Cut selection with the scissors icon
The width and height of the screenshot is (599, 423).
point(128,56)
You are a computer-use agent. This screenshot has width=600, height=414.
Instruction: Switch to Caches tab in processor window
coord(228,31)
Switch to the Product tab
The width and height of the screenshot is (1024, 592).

◆ ◆ ◆

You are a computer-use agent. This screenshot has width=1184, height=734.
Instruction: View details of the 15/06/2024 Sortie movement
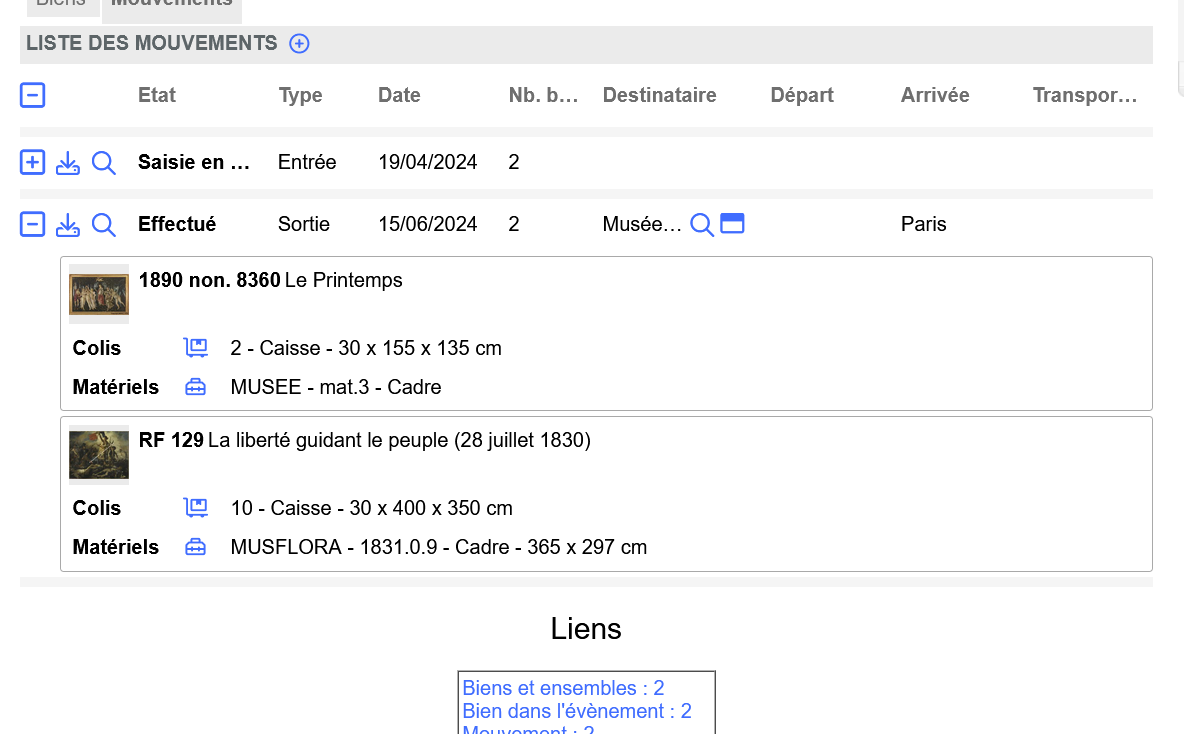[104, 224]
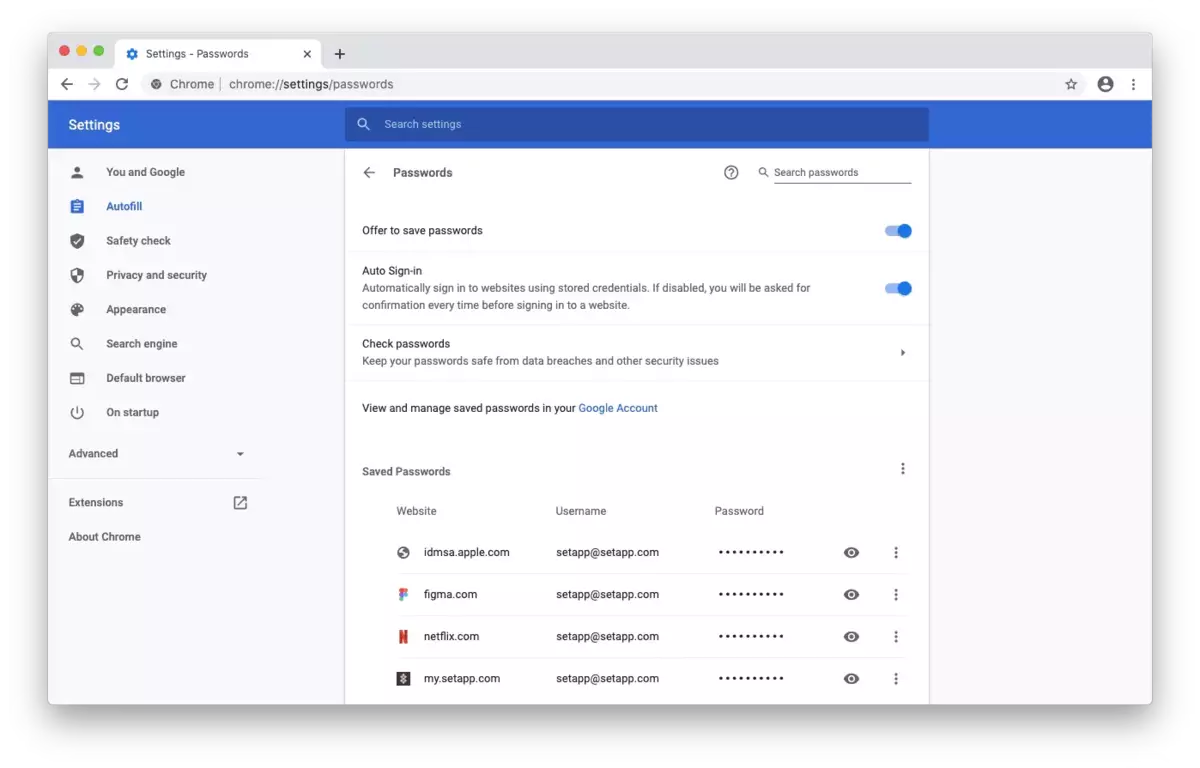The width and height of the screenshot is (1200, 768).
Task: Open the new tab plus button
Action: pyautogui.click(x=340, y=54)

◆ ◆ ◆

Exercise directions | Above are some records; copy exactly the lines from the one with "Instruction: Switch to" through the one with "The width and height of the screenshot is (1024, 592).", both included, and no others.

Response to the exercise |
Instruction: Switch to Caches tab in processor window
coord(228,31)
Switch to the Product tab
The width and height of the screenshot is (1024, 592).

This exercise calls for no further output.